• **Requirement**:
Format every line of the items below as a JSON list of strings, with one string per line and blank lines omitted.

• **Stored rows**:
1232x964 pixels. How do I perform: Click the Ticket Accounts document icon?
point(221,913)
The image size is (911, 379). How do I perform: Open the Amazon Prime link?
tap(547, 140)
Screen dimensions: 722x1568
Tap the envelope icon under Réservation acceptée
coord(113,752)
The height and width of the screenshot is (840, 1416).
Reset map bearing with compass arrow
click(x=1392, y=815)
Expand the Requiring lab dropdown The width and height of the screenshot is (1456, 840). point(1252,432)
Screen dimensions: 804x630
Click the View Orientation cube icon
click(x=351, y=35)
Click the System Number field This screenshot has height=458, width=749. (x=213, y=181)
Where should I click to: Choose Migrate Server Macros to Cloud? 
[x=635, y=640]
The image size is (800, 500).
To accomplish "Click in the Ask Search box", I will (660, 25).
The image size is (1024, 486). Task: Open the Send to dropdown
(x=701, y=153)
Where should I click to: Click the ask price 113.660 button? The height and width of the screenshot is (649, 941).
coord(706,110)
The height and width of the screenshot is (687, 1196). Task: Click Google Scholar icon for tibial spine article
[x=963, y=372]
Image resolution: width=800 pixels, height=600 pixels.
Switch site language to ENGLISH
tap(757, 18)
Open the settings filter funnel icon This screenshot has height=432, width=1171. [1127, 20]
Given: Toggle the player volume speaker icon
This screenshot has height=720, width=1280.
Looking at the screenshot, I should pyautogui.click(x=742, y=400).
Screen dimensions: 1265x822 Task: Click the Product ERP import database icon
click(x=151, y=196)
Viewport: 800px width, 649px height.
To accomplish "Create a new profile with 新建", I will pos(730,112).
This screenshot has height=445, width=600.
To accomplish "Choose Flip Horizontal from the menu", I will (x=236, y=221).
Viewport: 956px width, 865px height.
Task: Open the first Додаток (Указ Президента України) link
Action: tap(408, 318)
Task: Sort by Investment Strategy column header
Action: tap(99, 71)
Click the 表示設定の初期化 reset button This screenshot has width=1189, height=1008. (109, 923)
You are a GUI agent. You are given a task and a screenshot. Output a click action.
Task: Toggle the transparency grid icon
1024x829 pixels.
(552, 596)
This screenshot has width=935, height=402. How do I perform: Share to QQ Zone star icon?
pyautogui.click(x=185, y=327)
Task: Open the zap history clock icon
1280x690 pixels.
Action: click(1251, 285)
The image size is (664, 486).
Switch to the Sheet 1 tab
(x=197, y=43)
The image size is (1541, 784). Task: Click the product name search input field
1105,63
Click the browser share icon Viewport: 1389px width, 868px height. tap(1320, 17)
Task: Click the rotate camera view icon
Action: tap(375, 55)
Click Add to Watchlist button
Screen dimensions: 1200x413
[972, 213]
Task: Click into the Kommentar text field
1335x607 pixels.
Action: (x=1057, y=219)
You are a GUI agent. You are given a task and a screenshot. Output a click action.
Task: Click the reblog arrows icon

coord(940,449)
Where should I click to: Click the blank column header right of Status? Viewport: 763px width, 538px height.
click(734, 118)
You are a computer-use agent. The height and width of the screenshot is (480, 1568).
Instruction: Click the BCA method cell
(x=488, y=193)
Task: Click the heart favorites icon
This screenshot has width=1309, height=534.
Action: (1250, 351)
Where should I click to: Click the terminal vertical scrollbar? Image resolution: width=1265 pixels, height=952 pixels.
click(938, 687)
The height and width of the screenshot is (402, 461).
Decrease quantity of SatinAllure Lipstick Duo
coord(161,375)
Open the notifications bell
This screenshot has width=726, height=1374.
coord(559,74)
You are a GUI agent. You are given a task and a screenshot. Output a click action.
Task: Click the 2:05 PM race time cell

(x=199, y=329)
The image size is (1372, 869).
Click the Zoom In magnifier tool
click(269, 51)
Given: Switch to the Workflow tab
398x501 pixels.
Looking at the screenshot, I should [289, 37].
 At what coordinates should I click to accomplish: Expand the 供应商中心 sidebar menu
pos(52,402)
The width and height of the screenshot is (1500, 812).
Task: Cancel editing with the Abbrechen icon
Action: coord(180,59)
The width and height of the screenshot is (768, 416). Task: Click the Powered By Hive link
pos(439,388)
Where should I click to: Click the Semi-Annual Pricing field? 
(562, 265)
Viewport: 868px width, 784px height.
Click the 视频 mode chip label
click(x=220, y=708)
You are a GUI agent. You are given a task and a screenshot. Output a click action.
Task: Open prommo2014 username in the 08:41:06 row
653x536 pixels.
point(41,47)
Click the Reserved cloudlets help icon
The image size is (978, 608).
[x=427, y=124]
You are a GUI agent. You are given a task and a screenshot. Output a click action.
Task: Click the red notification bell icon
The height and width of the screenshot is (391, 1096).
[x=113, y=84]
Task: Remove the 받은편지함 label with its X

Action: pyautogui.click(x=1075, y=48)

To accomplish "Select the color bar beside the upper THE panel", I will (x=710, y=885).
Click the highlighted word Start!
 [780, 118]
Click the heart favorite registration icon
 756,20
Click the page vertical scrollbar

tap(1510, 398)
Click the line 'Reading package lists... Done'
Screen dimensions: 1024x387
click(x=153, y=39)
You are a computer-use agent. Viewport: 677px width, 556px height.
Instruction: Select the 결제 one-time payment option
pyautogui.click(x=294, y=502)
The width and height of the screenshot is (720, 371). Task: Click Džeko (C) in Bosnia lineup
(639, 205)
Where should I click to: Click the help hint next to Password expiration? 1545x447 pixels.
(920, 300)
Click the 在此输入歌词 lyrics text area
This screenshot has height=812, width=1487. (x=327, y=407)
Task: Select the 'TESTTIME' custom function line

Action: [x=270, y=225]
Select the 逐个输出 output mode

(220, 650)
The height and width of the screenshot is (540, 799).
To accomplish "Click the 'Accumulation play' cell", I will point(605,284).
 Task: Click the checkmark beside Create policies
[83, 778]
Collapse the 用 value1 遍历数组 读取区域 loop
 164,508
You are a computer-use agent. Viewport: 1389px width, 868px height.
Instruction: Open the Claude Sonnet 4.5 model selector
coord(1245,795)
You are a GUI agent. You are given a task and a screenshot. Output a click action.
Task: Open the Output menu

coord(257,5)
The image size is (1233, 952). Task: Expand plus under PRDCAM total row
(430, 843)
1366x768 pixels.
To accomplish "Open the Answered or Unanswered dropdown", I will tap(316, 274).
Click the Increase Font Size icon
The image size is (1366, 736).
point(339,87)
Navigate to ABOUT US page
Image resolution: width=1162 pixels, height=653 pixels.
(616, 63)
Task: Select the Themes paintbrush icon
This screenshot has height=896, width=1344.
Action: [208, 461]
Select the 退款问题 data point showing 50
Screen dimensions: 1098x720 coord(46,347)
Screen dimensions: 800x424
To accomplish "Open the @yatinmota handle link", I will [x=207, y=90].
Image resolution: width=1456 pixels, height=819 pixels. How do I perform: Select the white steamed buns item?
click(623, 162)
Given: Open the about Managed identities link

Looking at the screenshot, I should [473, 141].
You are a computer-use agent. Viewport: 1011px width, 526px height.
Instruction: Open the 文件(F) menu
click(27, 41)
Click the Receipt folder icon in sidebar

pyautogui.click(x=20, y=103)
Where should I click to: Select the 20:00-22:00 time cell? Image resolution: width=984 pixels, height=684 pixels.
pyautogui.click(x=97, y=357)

• **Answer to the task**:
[
  "1232x964 pixels. How do I perform: Click the Ticket Accounts document icon?",
  "point(221,913)",
  "The image size is (911, 379). How do I perform: Open the Amazon Prime link?",
  "tap(547, 140)",
  "Screen dimensions: 722x1568",
  "Tap the envelope icon under Réservation acceptée",
  "coord(113,752)",
  "The height and width of the screenshot is (840, 1416).",
  "Reset map bearing with compass arrow",
  "click(x=1392, y=815)",
  "Expand the Requiring lab dropdown The width and height of the screenshot is (1456, 840). point(1252,432)",
  "Screen dimensions: 804x630",
  "Click the View Orientation cube icon",
  "click(x=351, y=35)",
  "Click the System Number field This screenshot has height=458, width=749. (x=213, y=181)",
  "Where should I click to: Choose Migrate Server Macros to Cloud? ",
  "[x=635, y=640]",
  "The image size is (800, 500).",
  "To accomplish \"Click in the Ask Search box\", I will (660, 25).",
  "The image size is (1024, 486). Task: Open the Send to dropdown",
  "(x=701, y=153)",
  "Where should I click to: Click the ask price 113.660 button? The height and width of the screenshot is (649, 941).",
  "coord(706,110)",
  "The height and width of the screenshot is (687, 1196). Task: Click Google Scholar icon for tibial spine article",
  "[x=963, y=372]",
  "Image resolution: width=800 pixels, height=600 pixels.",
  "Switch site language to ENGLISH",
  "tap(757, 18)",
  "Open the settings filter funnel icon This screenshot has height=432, width=1171. [1127, 20]",
  "Given: Toggle the player volume speaker icon",
  "This screenshot has height=720, width=1280.",
  "Looking at the screenshot, I should pyautogui.click(x=742, y=400).",
  "Screen dimensions: 1265x822 Task: Click the Product ERP import database icon",
  "click(x=151, y=196)",
  "Viewport: 800px width, 649px height.",
  "To accomplish \"Create a new profile with 新建\", I will pos(730,112).",
  "This screenshot has height=445, width=600.",
  "To accomplish \"Choose Flip Horizontal from the menu\", I will (x=236, y=221).",
  "Viewport: 956px width, 865px height.",
  "Task: Open the first Додаток (Указ Президента України) link",
  "Action: tap(408, 318)",
  "Task: Sort by Investment Strategy column header",
  "Action: tap(99, 71)",
  "Click the 表示設定の初期化 reset button This screenshot has width=1189, height=1008. (109, 923)",
  "You are a GUI agent. You are given a task and a screenshot. Output a click action.",
  "Task: Toggle the transparency grid icon",
  "1024x829 pixels.",
  "(552, 596)",
  "This screenshot has width=935, height=402. How do I perform: Share to QQ Zone star icon?",
  "pyautogui.click(x=185, y=327)",
  "Task: Open the zap history clock icon",
  "1280x690 pixels.",
  "Action: click(1251, 285)",
  "The image size is (664, 486).",
  "Switch to the Sheet 1 tab",
  "(x=197, y=43)",
  "The image size is (1541, 784). Task: Click the product name search input field",
  "1105,63",
  "Click the browser share icon Viewport: 1389px width, 868px height. tap(1320, 17)",
  "Task: Click the rotate camera view icon",
  "Action: tap(375, 55)",
  "Click Add to Watchlist button",
  "Screen dimensions: 1200x413",
  "[972, 213]",
  "Task: Click into the Kommentar text field",
  "1335x607 pixels.",
  "Action: (x=1057, y=219)",
  "You are a GUI agent. You are given a task and a screenshot. Output a click action.",
  "Task: Click the reblog arrows icon",
  "coord(940,449)",
  "Where should I click to: Click the blank column header right of Status? Viewport: 763px width, 538px height.",
  "click(734, 118)",
  "You are a computer-use agent. The height and width of the screenshot is (480, 1568).",
  "Instruction: Click the BCA method cell",
  "(x=488, y=193)",
  "Task: Click the heart favorites icon",
  "This screenshot has width=1309, height=534.",
  "Action: (1250, 351)",
  "Where should I click to: Click the terminal vertical scrollbar? Image resolution: width=1265 pixels, height=952 pixels.",
  "click(938, 687)",
  "The height and width of the screenshot is (402, 461).",
  "Decrease quantity of SatinAllure Lipstick Duo",
  "coord(161,375)",
  "Open the notifications bell",
  "This screenshot has width=726, height=1374.",
  "coord(559,74)",
  "You are a GUI agent. You are given a task and a screenshot. Output a click action.",
  "Task: Click the 2:05 PM race time cell",
  "(x=199, y=329)",
  "The image size is (1372, 869).",
  "Click the Zoom In magnifier tool",
  "click(269, 51)",
  "Given: Switch to the Workflow tab",
  "398x501 pixels.",
  "Looking at the screenshot, I should [289, 37].",
  " At what coordinates should I click to accomplish: Expand the 供应商中心 sidebar menu",
  "pos(52,402)",
  "The width and height of the screenshot is (1500, 812).",
  "Task: Cancel editing with the Abbrechen icon",
  "Action: coord(180,59)",
  "The width and height of the screenshot is (768, 416). Task: Click the Powered By Hive link",
  "pos(439,388)",
  "Where should I click to: Click the Semi-Annual Pricing field? ",
  "(562, 265)",
  "Viewport: 868px width, 784px height.",
  "Click the 视频 mode chip label",
  "click(x=220, y=708)",
  "You are a GUI agent. You are given a task and a screenshot. Output a click action.",
  "Task: Open prommo2014 username in the 08:41:06 row",
  "653x536 pixels.",
  "point(41,47)",
  "Click the Reserved cloudlets help icon",
  "The image size is (978, 608).",
  "[x=427, y=124]",
  "You are a GUI agent. You are given a task and a screenshot. Output a click action.",
  "Task: Click the red notification bell icon",
  "The height and width of the screenshot is (391, 1096).",
  "[x=113, y=84]",
  "Task: Remove the 받은편지함 label with its X",
  "Action: pyautogui.click(x=1075, y=48)",
  "To accomplish \"Select the color bar beside the upper THE panel\", I will (x=710, y=885).",
  "Click the highlighted word Start!",
  " [780, 118]",
  "Click the heart favorite registration icon",
  " 756,20",
  "Click the page vertical scrollbar",
  "tap(1510, 398)",
  "Click the line 'Reading package lists... Done'",
  "Screen dimensions: 1024x387",
  "click(x=153, y=39)",
  "You are a computer-use agent. Viewport: 677px width, 556px height.",
  "Instruction: Select the 결제 one-time payment option",
  "pyautogui.click(x=294, y=502)",
  "The width and height of the screenshot is (720, 371). Task: Click Džeko (C) in Bosnia lineup",
  "(639, 205)",
  "Where should I click to: Click the help hint next to Password expiration? 1545x447 pixels.",
  "(920, 300)",
  "Click the 在此输入歌词 lyrics text area",
  "This screenshot has height=812, width=1487. (x=327, y=407)",
  "Task: Select the 'TESTTIME' custom function line",
  "Action: [x=270, y=225]",
  "Select the 逐个输出 output mode",
  "(220, 650)",
  "The height and width of the screenshot is (540, 799).",
  "To accomplish \"Click the 'Accumulation play' cell\", I will point(605,284).",
  " Task: Click the checkmark beside Create policies",
  "[83, 778]",
  "Collapse the 用 value1 遍历数组 读取区域 loop",
  " 164,508",
  "You are a computer-use agent. Viewport: 1389px width, 868px height.",
  "Instruction: Open the Claude Sonnet 4.5 model selector",
  "coord(1245,795)",
  "You are a GUI agent. You are given a task and a screenshot. Output a click action.",
  "Task: Open the Output menu",
  "coord(257,5)",
  "The image size is (1233, 952). Task: Expand plus under PRDCAM total row",
  "(430, 843)",
  "1366x768 pixels.",
  "To accomplish \"Open the Answered or Unanswered dropdown\", I will tap(316, 274).",
  "Click the Increase Font Size icon",
  "The image size is (1366, 736).",
  "point(339,87)",
  "Navigate to ABOUT US page",
  "Image resolution: width=1162 pixels, height=653 pixels.",
  "(616, 63)",
  "Task: Select the Themes paintbrush icon",
  "This screenshot has height=896, width=1344.",
  "Action: [208, 461]",
  "Select the 退款问题 data point showing 50",
  "Screen dimensions: 1098x720 coord(46,347)",
  "Screen dimensions: 800x424",
  "To accomplish \"Open the @yatinmota handle link\", I will [x=207, y=90].",
  "Image resolution: width=1456 pixels, height=819 pixels. How do I perform: Select the white steamed buns item?",
  "click(623, 162)",
  "Given: Open the about Managed identities link",
  "Looking at the screenshot, I should [473, 141].",
  "You are a computer-use agent. Viewport: 1011px width, 526px height.",
  "Instruction: Open the 文件(F) menu",
  "click(27, 41)",
  "Click the Receipt folder icon in sidebar",
  "pyautogui.click(x=20, y=103)",
  "Where should I click to: Select the 20:00-22:00 time cell? Image resolution: width=984 pixels, height=684 pixels.",
  "pyautogui.click(x=97, y=357)"
]